La ventaja fundamental con la que contaba Magallanes era haber tenido acceso a la Tesorería de Lisboa, el archivo secreto del rey Manuel, en el que se guardaban mapas de las costas, portulanos y las libretas de a bordo de las últimas expediciones a Brasil. Allí, rebuscando, pudo estudiar un mapa elaborado por el famosos cosmógrafo alemán Martin Behaim, que prestó sus servicios a Portugal hasta su muerte en 1507, en el que se detallaba un estrecho de comunicación entre el Océano Atlántico y el Pacífico.
De este hecho dejó constancia el noble italiano Antonio Pigafetta, embarcado en la expedición de Magallanes, de quien era confidente, en sus memorias de los tres años de odisea marítima, La primera vuelta al mundo (Alianza): "Si no fuese por el saber del Capitán General, no se hubiese pasado por este estrecho, porque todos creíamos que estaba cerrado; pero él sabía que debíamos navegar por un estrecho muy escondido, habiéndolo visto en un mapa guardado en la Tesorería del Rey de Portugal, y hecho por Martín de Bohemia (sic), hombre excelentísimo".
Una hoja en alemán
Los interrogantes, no obstante, se reproducen: ¿de dónde sacaron Behaim y el profesor alemán Johannes Schöner, que en 1515 también había dado forma a un globo terráqueo incluyendo dicho estrecho, la existencia de un "paso" al sur; más aún teniendo en cuenta el secretismo que imperaba en todas las cortes europeas?
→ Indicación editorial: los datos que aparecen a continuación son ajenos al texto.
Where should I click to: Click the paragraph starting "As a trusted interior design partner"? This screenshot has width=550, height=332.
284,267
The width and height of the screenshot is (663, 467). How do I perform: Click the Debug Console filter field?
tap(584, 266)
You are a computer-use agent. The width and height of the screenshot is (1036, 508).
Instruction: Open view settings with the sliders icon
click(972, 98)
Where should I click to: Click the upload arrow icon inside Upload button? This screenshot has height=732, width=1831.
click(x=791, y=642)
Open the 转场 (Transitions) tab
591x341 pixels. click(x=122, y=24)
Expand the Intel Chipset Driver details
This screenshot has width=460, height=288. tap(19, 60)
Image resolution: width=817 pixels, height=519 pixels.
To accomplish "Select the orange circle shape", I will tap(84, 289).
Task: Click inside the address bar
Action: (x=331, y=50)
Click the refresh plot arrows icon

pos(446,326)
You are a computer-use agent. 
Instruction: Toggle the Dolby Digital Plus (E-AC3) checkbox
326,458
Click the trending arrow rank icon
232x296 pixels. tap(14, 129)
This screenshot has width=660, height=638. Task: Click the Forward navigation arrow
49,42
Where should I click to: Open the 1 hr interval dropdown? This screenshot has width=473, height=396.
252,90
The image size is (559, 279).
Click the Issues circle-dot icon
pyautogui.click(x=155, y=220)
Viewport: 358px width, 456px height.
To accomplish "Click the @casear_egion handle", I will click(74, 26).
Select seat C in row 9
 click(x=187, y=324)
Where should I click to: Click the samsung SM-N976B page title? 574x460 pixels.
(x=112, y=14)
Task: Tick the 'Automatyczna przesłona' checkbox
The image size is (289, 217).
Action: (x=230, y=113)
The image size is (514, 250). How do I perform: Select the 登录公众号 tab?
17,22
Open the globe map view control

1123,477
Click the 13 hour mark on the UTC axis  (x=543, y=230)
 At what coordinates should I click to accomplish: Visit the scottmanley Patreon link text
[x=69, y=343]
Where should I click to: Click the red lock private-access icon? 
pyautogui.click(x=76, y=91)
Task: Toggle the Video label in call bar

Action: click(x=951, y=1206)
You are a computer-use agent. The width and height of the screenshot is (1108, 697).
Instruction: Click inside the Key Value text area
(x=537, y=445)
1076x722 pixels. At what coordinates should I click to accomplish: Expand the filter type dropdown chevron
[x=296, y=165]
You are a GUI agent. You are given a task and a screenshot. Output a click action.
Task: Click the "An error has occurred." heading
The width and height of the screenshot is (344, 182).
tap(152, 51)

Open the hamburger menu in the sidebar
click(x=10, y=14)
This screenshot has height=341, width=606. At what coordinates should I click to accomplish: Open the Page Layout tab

La respuesta se halla en una hoja en alemán, según explica Stefan Zweig en su fantástica y hechizante biografía sobre el descubridor luso, Magallanes. El hombre y su gesta —reeditada ahora por Capitán Swing con motivo del V centenario de la gesta—, que tenía el carácter de un informe que el comercio de Portugal presentó a principios de siglo a los grandes mercaderes de Aubsburgo.
"En un alemán espeluznante se da noticia de que un buque portugués, ceca del grado cuarenta de latitud, ha encontrado un cabo, correspondiente al de Buena Esperanza, y que, dando la vuelta a ese cabo, se ha visto que detrás, en dirección de este a oeste, hay un ancho paso, parecido al estrecho de Gibraltar, que comunica con el otro mar, de modo que es cosa fácil por ese camino alcanzar las Molucas, las Islas de la Especiería", narra Zweig.
De ser así, Magallanes, que halló la muerte de forma insensata en Filipinas, habría sido una suerte de usurpador de un descubrimiento que habían realizado otros, pero cuando en enero de 1520 su expedición navega por la ansiada zona, se da de bruces con la realidad: el canal de comunicación al Pacífico no es más que la inmensa desembocadura del río de la Plata, de tamaño incomparable a los que se conocían entonces en Europa. Las creencias del almirante luso para alcanzar las Indias eran erróneas al estar basadas en los datos imprecisos de la desconocida expedición portuguesa, y reproducidos por Behaim y Schöner. Tendría que navegar mucho más al sur para encontrar el verdadero objetivo, su estrecho.
"Nunca Magallanes hubiera podido persuadir a un monarca para que le confiara una flota si, con seguridad ingenua, no hubiera puesto fe en aquel mapa erróneo de Behaim y en aquellos informes fantásticos de los pilotos portugueses", reflexiona con precisión Stefan Zweig. "Solo porque creía conocer un secreto le fue posible a Magallanes descifrar el secreto geográfico más grande de su época. Solo porque se entregó con toda el alma a una ilusión transitoria descubrió una verdad permanente".